Resolution created to oppose potential indirect left turns at U.S. 12, S. Third Street

Published 10:14 am Wednesday, May 8, 2019

NILES TOWNSHIP — With travelers’ safety in mind, Niles Township trustees are joining a county commissioner in the hopes of persuading MDOT officials to eliminate proposed indirect left turns at the S. Third and U.S. 12 intersection.

The revamp of the thoroughfare is among the changes expected as part of the overhaul of the M-51/U.S. 12 targeted for construction in 2023.

During a regularly scheduled meeting Monday night at the township hall, trustees unanimously supported a resolution proposing that this particular intersection be left as is and not incorporate indirect left turns, otherwise known as a Michigan left. 

Trustees were joined in their support by Berrien County Commissioner Jim Curran, who helped to create the resolution.

The intersection at S. Third Street and U.S. 12 has been revamped twice by MDOT, once in 2006 and in 2013, according to Curran. Today, there are traffic lights and crosswalks in place and drivers can turn directly onto U.S. 12 when traveling east or west. Curran and trustees said they believe an indirect left turn would undo the work that improved the intersection’s safety features with the upgrades.
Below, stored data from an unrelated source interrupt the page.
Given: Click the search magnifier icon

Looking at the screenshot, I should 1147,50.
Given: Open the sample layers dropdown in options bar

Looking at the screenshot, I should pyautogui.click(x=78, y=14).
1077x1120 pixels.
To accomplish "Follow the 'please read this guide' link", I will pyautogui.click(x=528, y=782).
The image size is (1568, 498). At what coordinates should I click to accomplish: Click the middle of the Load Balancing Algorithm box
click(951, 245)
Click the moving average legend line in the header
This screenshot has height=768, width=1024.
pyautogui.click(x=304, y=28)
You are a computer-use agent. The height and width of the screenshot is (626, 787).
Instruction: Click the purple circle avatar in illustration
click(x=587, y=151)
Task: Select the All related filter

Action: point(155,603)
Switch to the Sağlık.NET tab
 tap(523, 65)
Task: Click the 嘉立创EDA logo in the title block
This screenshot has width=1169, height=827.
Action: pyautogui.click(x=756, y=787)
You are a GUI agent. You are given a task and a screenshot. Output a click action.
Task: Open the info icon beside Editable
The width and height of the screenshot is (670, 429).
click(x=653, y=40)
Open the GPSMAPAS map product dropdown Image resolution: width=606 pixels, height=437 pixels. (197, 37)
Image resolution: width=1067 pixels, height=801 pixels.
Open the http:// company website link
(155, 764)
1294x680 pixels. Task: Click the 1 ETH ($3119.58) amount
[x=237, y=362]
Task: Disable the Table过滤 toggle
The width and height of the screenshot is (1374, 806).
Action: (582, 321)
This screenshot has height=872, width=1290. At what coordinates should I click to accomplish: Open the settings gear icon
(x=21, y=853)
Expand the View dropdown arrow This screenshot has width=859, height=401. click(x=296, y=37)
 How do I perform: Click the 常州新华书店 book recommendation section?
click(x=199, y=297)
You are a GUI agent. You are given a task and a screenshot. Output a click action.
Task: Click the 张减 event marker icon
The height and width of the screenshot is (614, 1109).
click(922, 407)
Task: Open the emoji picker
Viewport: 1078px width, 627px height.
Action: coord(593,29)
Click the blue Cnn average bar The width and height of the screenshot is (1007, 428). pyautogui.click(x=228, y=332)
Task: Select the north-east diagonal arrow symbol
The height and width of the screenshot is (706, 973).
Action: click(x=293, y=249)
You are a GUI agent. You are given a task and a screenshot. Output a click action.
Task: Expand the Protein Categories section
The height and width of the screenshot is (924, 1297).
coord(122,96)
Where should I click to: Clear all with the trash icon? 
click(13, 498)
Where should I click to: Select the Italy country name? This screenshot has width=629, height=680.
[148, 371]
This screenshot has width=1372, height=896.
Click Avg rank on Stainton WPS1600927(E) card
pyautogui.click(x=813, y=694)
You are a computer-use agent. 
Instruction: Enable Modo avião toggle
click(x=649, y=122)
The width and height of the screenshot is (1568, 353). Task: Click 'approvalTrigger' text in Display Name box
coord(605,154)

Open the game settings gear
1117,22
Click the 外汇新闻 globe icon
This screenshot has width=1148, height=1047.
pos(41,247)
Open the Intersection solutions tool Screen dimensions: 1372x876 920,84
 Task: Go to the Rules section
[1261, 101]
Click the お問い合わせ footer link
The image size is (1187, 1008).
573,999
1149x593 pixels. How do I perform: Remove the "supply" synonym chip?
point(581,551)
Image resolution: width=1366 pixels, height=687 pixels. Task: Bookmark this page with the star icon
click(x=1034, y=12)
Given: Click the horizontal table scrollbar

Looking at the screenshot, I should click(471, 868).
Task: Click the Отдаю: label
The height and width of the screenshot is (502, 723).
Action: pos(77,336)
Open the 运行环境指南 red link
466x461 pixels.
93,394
The resolution listed three reasons the indirect left could be problematic:

• Trustees believe leaving the intersection as is would be in the best interest of traffic flow. They said injuries and fatalities dramatically decreased when the intersection was upgraded to include direct left turn lanes.

• The intersection sees a high volume of tanker trucks and trustees believe that a Michigan left would create difficulty for the trucks traveling east and west along U.S. 12.

• Pedestrian traffic traveling the Indiana Michigan River Valley Trail crosses the intersection. Trustees believe it would create a larger volume of vehicle traffic for trail users to navigate.

While the traffic light would remain in place, drivers would no longer be able to make direct left turns. Treasurer Jim Ringler said he feared the results could be dangerous. 

“[The current intersection] has improved 100 percent,” Ringler said. “If they went back to the Michigan turn arounds, I’m afraid that the whole light system will not be coordinated. I’m telling you, this is a lifesaver right now.”

Trustee Richard Cooper echoed that sentiment.

“You are increasing the number of cars that are actually going to cross the trail,” Cooper said. “I think that is a big issue.”

The overhaul of the M-51 and U.S. 12 interchange has been a discussion since last year when MDOT officials announced that they were considering alternatives to replace the aging bridge that spans S. 11th Street. After several public hearings, MDOT officials announced in March that they were leaning toward the option to replace the bridge with an at-grade signal and implementing indirect left turns on the east and west side of the intersection. The cost of this option is estimated to be about $8.7 million.

Curran attended the meeting Monday night and said MDOT would be spending approximately $2 million at the S. Third and U.S. 12 intersection.

“I just think there are better ways they could spend that,” Curran said.

Curran said he recalls one pedestrian accident since the intersection was upgraded.

“In other words, they (MDOT) fixed a problem,” Curran said. “I’m like for $2 million, no, don’t screw up the intersection because it works right now. Everybody is familiar with it.”

Curran added that while the state owns M-51 and U.S. 12, Third Street is a county road. Therefore, local officials should have some say, he said.

Curran said he intends to share the resolution with State Rep. Brad Paquette. He also wants to share the resolution with MDOT officials in the hopes that they will consider it.

For their part, MDOT predicted in recent public hearing documents that the at-grade signal and indirect left turns would see the least number of traffic crashes, compared with the other options proposed, which included a diamond interchange and direct left turn options.

MDOT officials could not be reached for comment before press deadline.